▶ [EXERCISES TO COMPLETE]
a) In the rsync post below, reproduce the stretch from "<http://www.joelonsoftware.com/articles/fog0000000348.html>)" through "current one?".
b) In the rsync post below, which problem does John L. Allen say should be #1 on the list of things to fix?

▶ [SELECTION]
Improving the rsync protocol (RE: Rsync dies)

Mon May 20 04:39:01 EST 2002

On 17 May 2002, Wayne Davison <wayned at users.sourceforge.net> wrote:
> On Fri, 17 May 2002, Allen, John L. wrote:
> > In my humble opinion, this problem with rsync growing a huge memory
> > footprint when large numbers of files are involved should be #1 on
> > the list of things to fix.
> 
> I have certainly been interested in working on this issue.  I think it
> might be time to implement a new algorithm, one that would let us
> correct a number of flaws that have shown up in the current
> approach.

(Only my opinion, all of this is debateable, etc.  In particular, I
have deep reservations about proposing a rewrite, because I know
rewrites always seem attractive but rarely work out well.
<http://www.joelonsoftware.com/articles/fog0000000348.html>)

I've been thinking about this too.  I think the top-level question is

  Start from scratch with a new protocol, or try to work within the
  current one?

▶ [PROVIDED DATA]
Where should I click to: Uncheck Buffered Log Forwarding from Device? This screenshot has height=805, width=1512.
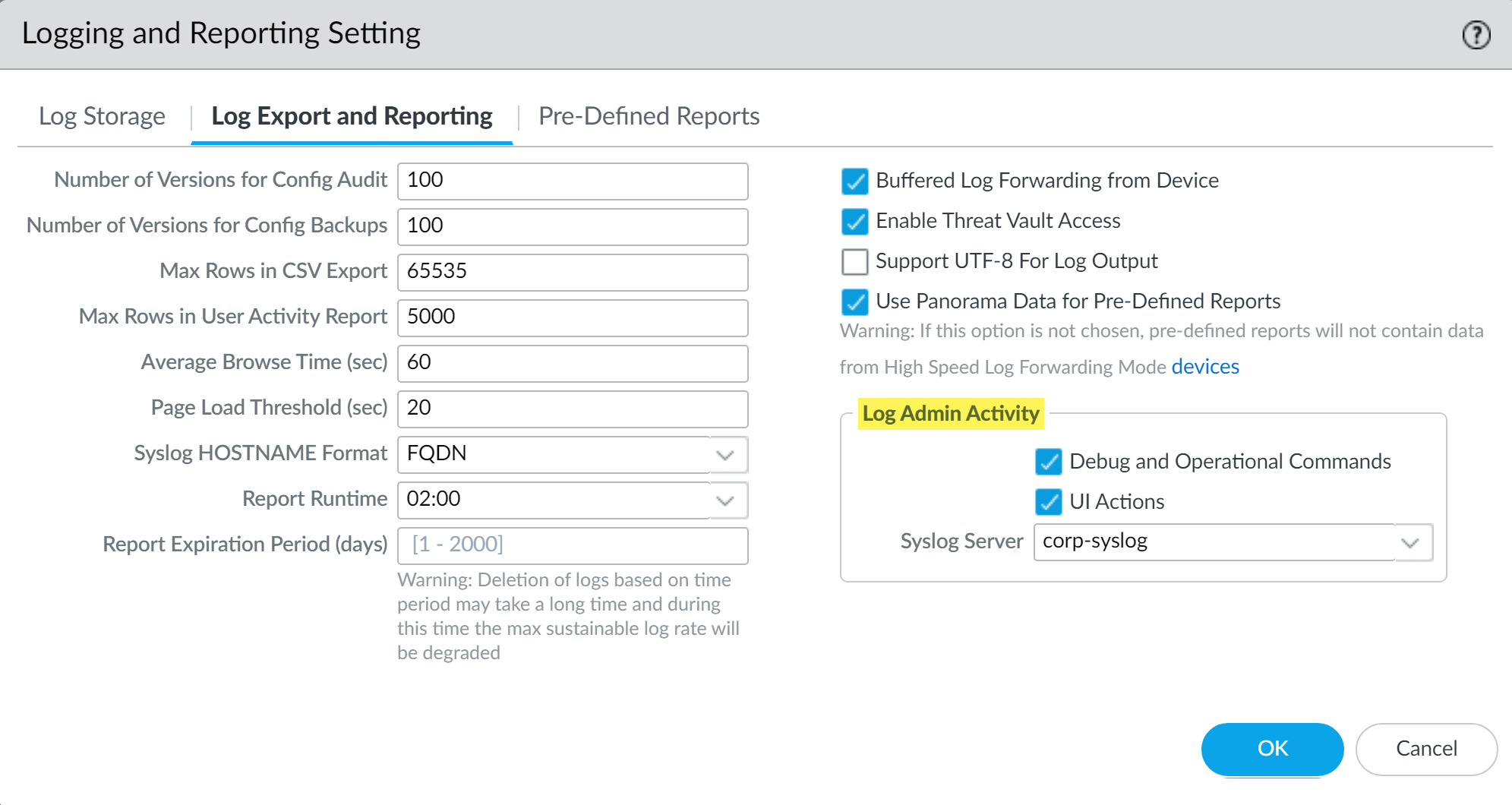pyautogui.click(x=854, y=182)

▶ [RESULTS BY TASK]
a)
<http://www.joelonsoftware.com/articles/fog0000000348.html>)

I've been thinking about this too.  I think the top-level question is

  Start from scratch with a new protocol, or try to work within the
  current one?

b) Rsync growing a huge memory footprint when large numbers of files are involved.